STUDY MATERIAL Start Marker

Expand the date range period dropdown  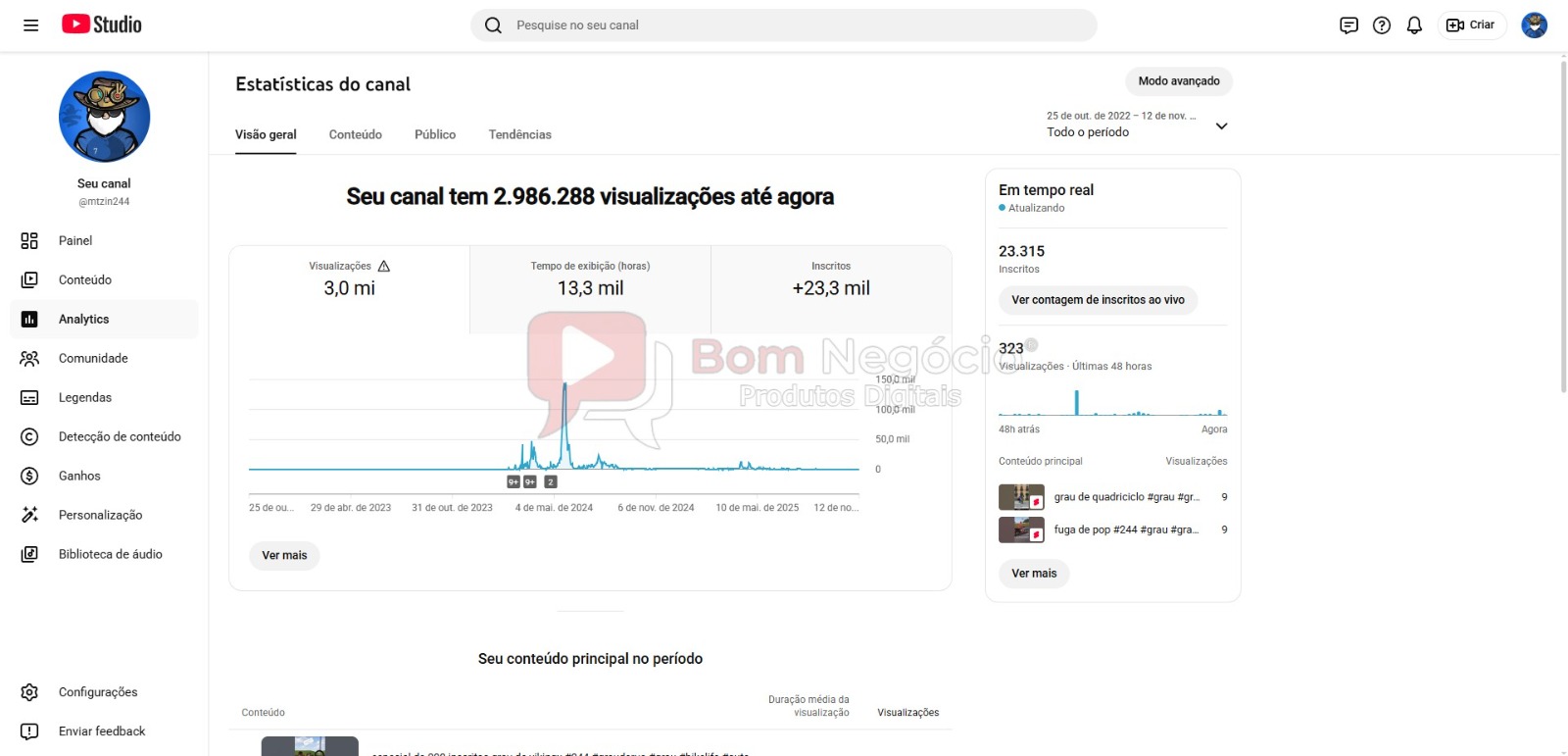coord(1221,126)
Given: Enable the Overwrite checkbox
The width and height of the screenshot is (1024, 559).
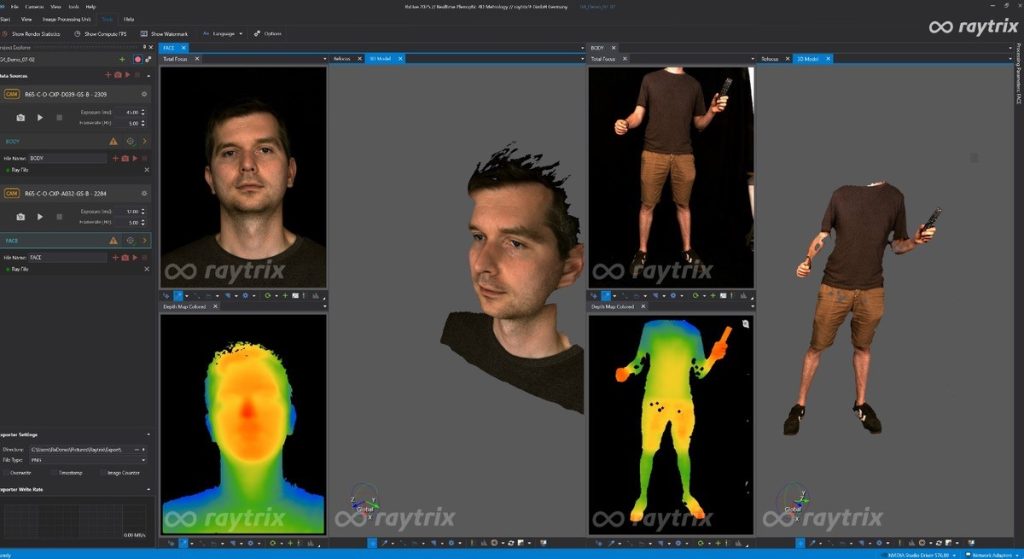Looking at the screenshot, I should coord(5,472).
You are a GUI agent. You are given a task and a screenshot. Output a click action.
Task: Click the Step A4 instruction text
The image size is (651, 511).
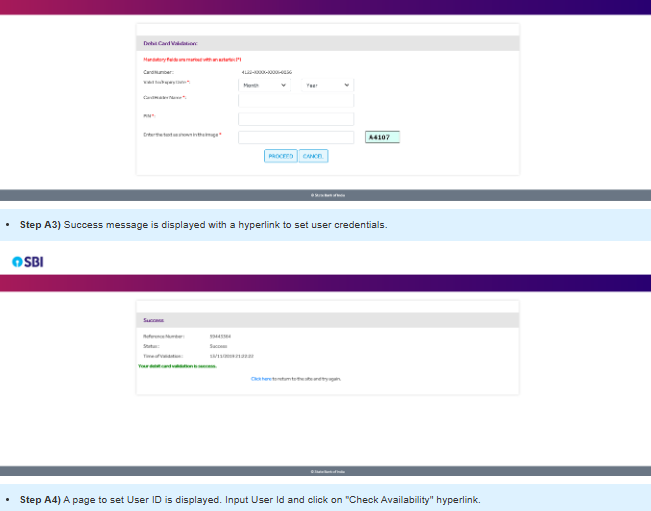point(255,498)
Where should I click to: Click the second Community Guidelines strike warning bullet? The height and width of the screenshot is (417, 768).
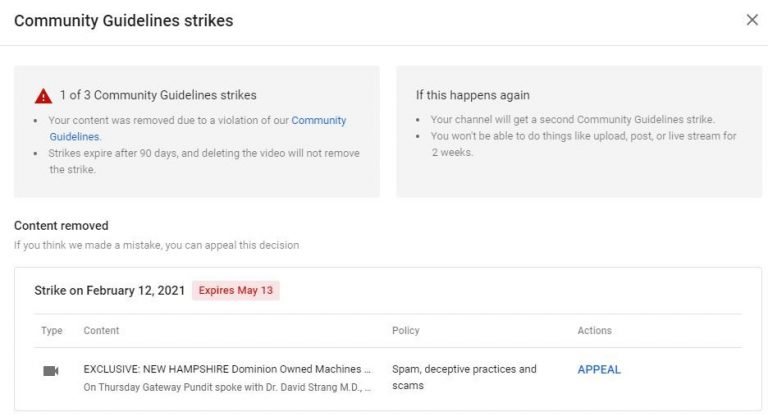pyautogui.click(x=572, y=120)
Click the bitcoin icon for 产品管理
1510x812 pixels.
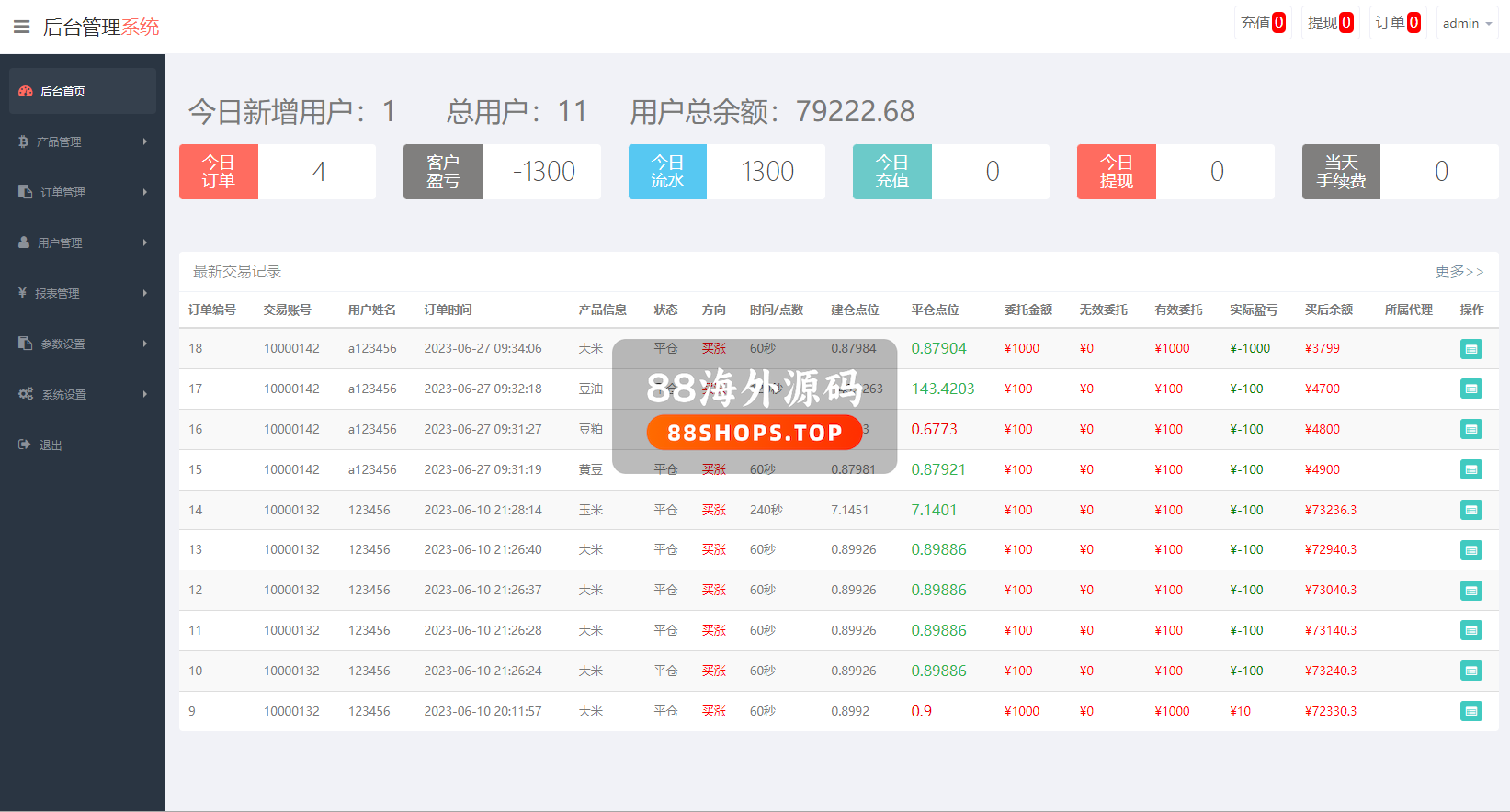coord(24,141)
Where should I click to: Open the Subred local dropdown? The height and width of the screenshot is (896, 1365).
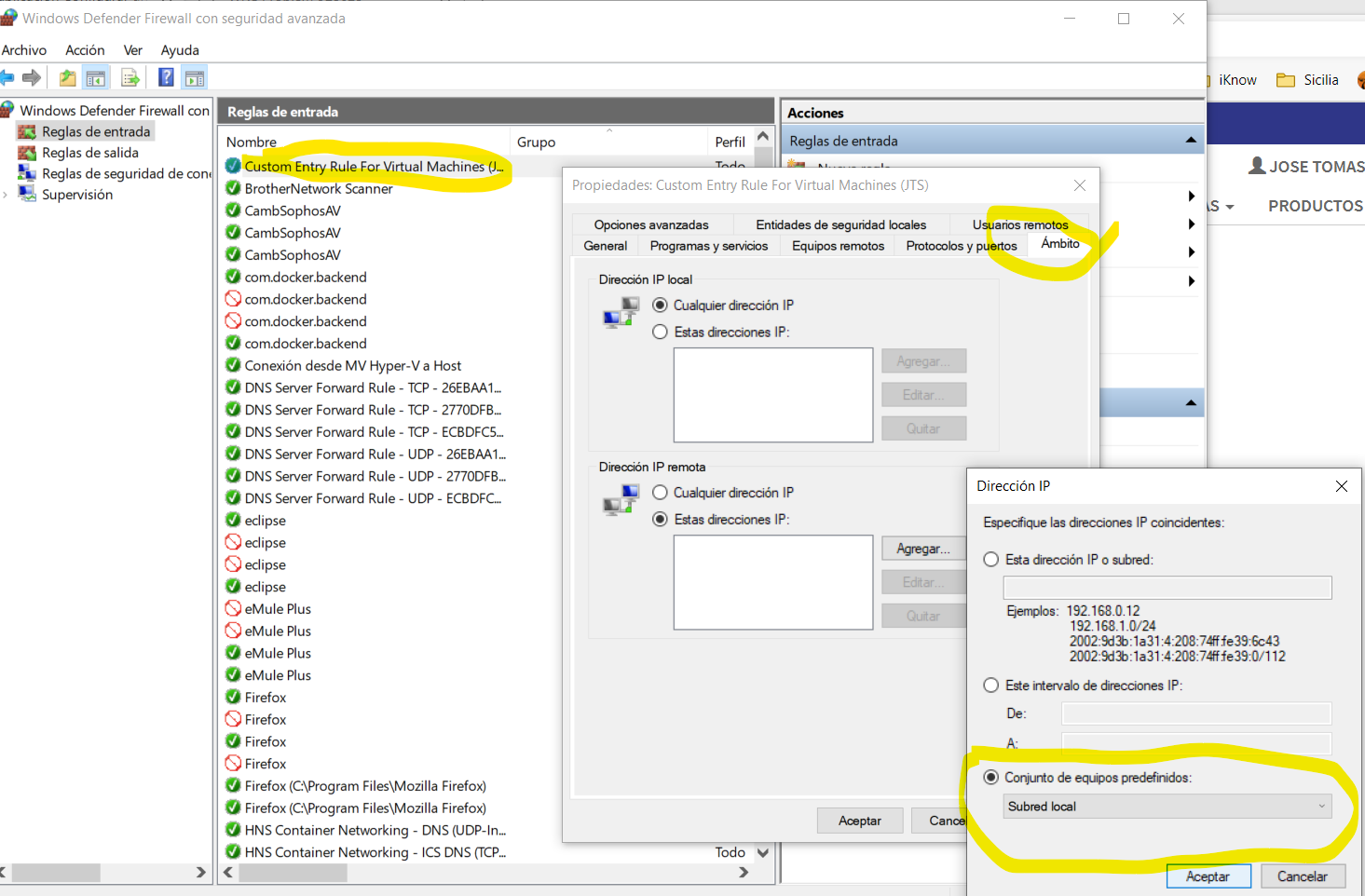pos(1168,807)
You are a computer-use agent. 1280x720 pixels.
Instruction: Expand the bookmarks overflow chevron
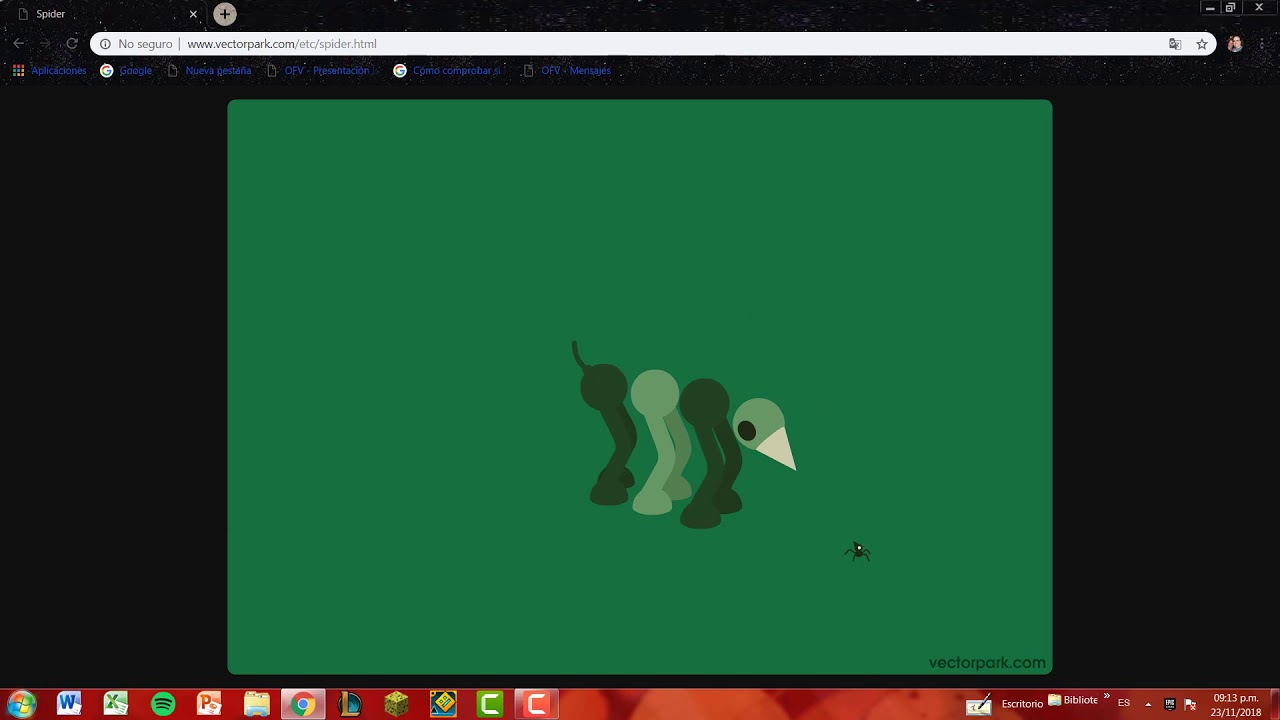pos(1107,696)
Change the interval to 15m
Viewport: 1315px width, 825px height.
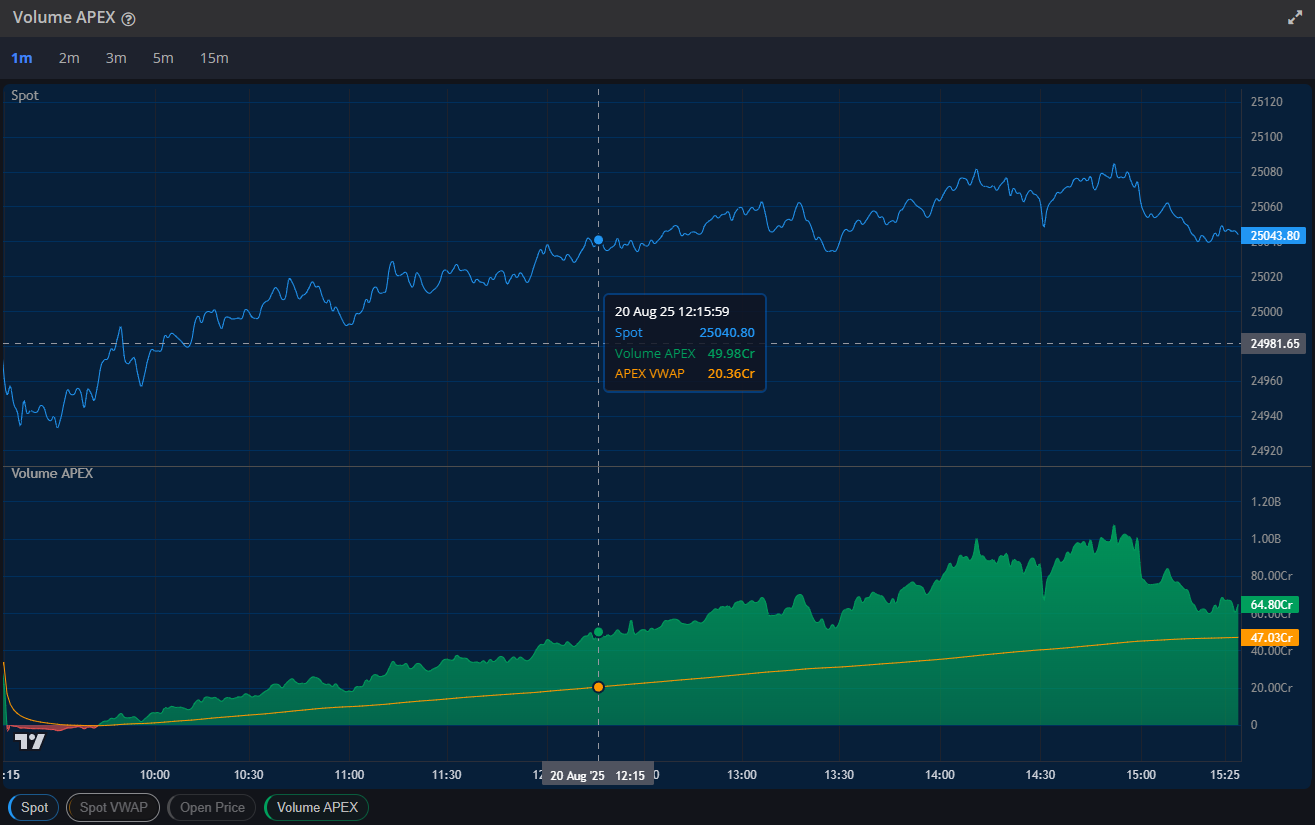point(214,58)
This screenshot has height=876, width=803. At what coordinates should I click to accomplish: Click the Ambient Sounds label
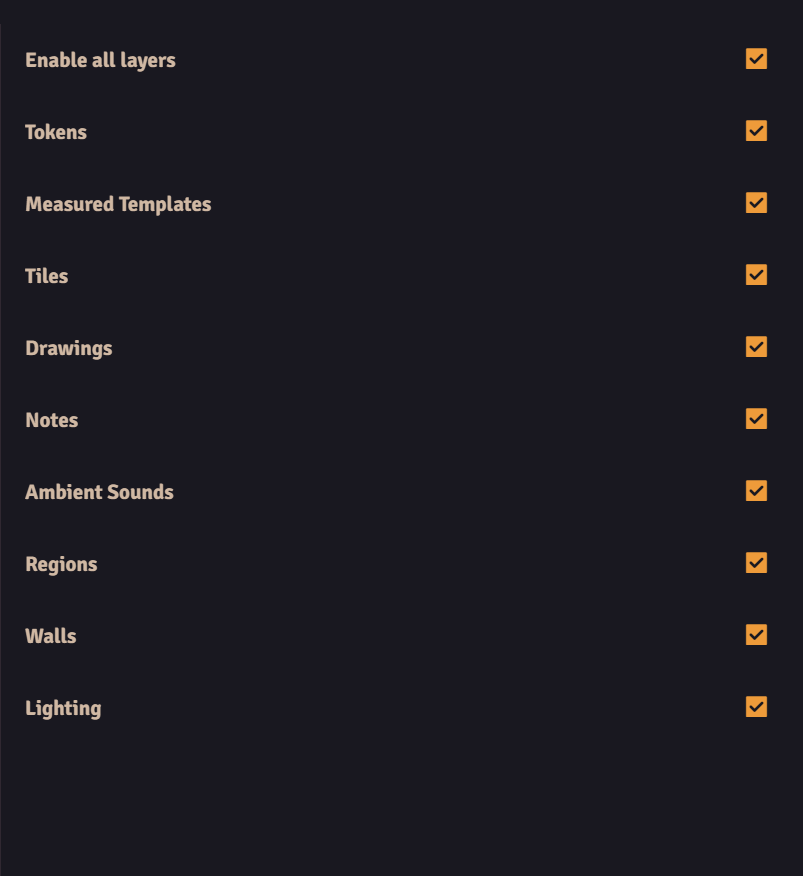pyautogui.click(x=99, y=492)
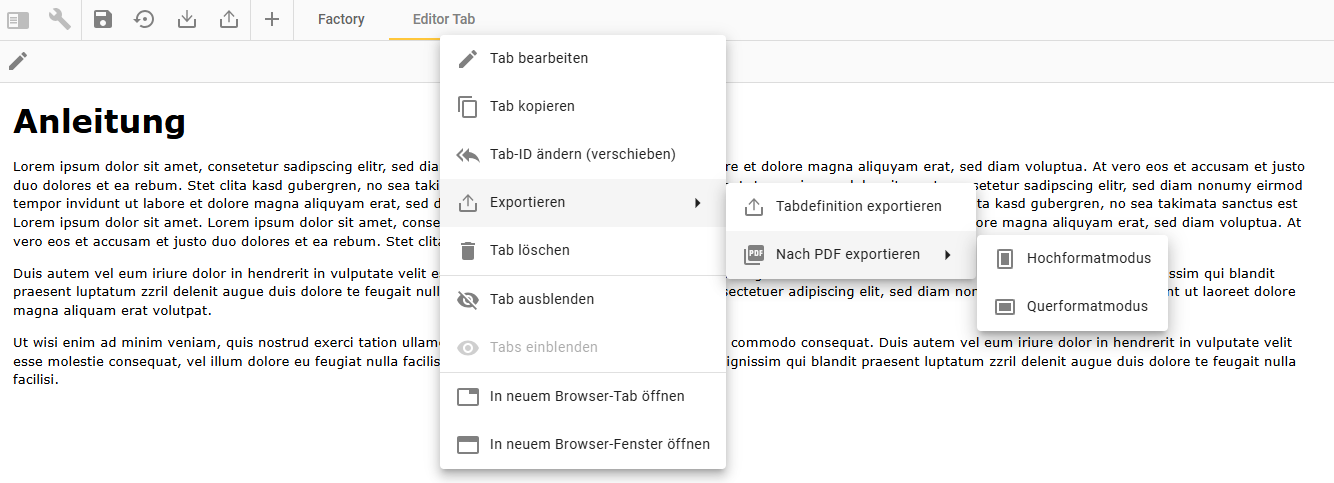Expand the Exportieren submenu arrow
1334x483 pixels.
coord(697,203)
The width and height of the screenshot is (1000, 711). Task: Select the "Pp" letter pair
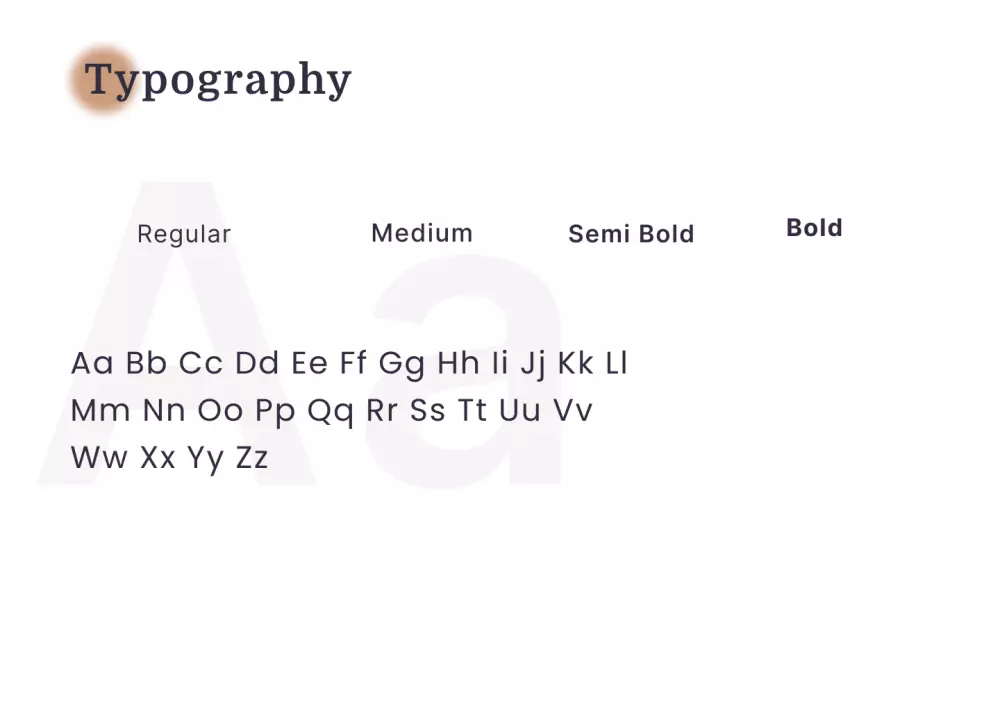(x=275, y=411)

STUDY MATERIAL End Marker

■ TASK
Write out exactly the lines from the line holding "Click the bitcoin icon for 产品管理" through the last line of the records above, inclusive, and nothing more. Leave out the pictures.

■ PROBLEM SOLUTION
Click the bitcoin icon for 产品管理
1510x812 pixels.
coord(24,141)
Where should I click to: Open the Subred local dropdown? The height and width of the screenshot is (896, 1365).
pos(1168,807)
You are a computer-use agent. 1280x720 pixels.
Instruction: Expand the bookmarks overflow chevron
pos(1107,696)
Change the interval to 15m
Viewport: 1315px width, 825px height.
point(214,58)
This screenshot has height=876, width=803. At what coordinates should I click to accomplish: Click the Ambient Sounds label
pyautogui.click(x=99, y=492)
Expand the Exportieren submenu arrow
1334x483 pixels.
coord(697,203)
The width and height of the screenshot is (1000, 711). Task: Select the "Pp" letter pair
(x=275, y=411)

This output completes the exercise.